▶ [Exercise instructions]: Return every entry from the listing below unaltered.

▶ [Task data]:
□ □ □
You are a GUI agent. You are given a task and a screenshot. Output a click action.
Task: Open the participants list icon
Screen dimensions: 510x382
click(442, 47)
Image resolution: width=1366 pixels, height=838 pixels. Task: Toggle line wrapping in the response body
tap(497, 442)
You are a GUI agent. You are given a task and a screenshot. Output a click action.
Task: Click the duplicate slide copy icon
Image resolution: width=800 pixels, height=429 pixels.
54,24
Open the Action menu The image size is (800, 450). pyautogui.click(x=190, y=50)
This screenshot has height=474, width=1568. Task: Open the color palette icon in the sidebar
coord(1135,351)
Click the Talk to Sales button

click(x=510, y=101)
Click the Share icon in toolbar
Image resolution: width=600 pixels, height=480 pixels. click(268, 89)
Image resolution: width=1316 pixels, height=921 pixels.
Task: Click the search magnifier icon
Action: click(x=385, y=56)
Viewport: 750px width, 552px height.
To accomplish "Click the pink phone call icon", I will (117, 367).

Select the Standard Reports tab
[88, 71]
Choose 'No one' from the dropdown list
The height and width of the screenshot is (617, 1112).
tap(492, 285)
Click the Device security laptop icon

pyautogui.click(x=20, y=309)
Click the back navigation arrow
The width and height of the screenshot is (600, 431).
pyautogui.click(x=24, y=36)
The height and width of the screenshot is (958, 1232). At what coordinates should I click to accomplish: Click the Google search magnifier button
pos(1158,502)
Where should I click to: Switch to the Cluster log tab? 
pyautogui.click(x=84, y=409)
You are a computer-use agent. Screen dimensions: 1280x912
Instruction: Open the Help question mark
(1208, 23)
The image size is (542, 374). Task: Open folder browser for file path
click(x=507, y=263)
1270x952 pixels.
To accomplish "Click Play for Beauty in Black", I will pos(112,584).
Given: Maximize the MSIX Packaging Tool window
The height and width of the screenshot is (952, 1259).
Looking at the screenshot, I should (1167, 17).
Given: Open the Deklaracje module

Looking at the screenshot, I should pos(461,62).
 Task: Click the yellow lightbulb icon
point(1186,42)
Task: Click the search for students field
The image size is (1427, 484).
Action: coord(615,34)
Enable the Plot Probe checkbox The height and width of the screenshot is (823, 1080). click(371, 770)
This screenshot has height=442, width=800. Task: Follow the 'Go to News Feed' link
□ □ □
▶ [Exercise result]:
You are a GUI agent. You are given a task and a screenshot. Output a click action.
Task: Open the participants list icon
Screen dimensions: 510x382
click(442, 47)
Image resolution: width=1366 pixels, height=838 pixels. Task: Toggle line wrapping in the response body
tap(497, 442)
You are a GUI agent. You are given a task and a screenshot. Output a click action.
Task: Click the duplicate slide copy icon
Image resolution: width=800 pixels, height=429 pixels.
54,24
Open the Action menu The image size is (800, 450). pyautogui.click(x=190, y=50)
This screenshot has height=474, width=1568. Task: Open the color palette icon in the sidebar
coord(1135,351)
Click the Talk to Sales button

click(x=510, y=101)
Click the Share icon in toolbar
Image resolution: width=600 pixels, height=480 pixels. click(268, 89)
Image resolution: width=1316 pixels, height=921 pixels.
Task: Click the search magnifier icon
Action: click(x=385, y=56)
Viewport: 750px width, 552px height.
To accomplish "Click the pink phone call icon", I will (117, 367).

Select the Standard Reports tab
[88, 71]
Choose 'No one' from the dropdown list
The height and width of the screenshot is (617, 1112).
tap(492, 285)
Click the Device security laptop icon

pyautogui.click(x=20, y=309)
Click the back navigation arrow
The width and height of the screenshot is (600, 431).
pyautogui.click(x=24, y=36)
The height and width of the screenshot is (958, 1232). At what coordinates should I click to accomplish: Click the Google search magnifier button
pos(1158,502)
Where should I click to: Switch to the Cluster log tab? 
pyautogui.click(x=84, y=409)
You are a computer-use agent. Screen dimensions: 1280x912
Instruction: Open the Help question mark
(1208, 23)
The image size is (542, 374). Task: Open folder browser for file path
click(x=507, y=263)
1270x952 pixels.
To accomplish "Click Play for Beauty in Black", I will pos(112,584).
Given: Maximize the MSIX Packaging Tool window
The height and width of the screenshot is (952, 1259).
Looking at the screenshot, I should (1167, 17).
Given: Open the Deklaracje module

Looking at the screenshot, I should pos(461,62).
 Task: Click the yellow lightbulb icon
point(1186,42)
Task: Click the search for students field
The image size is (1427, 484).
Action: coord(615,34)
Enable the Plot Probe checkbox The height and width of the screenshot is (823, 1080). click(371, 770)
This screenshot has height=442, width=800. Task: Follow the 'Go to News Feed' link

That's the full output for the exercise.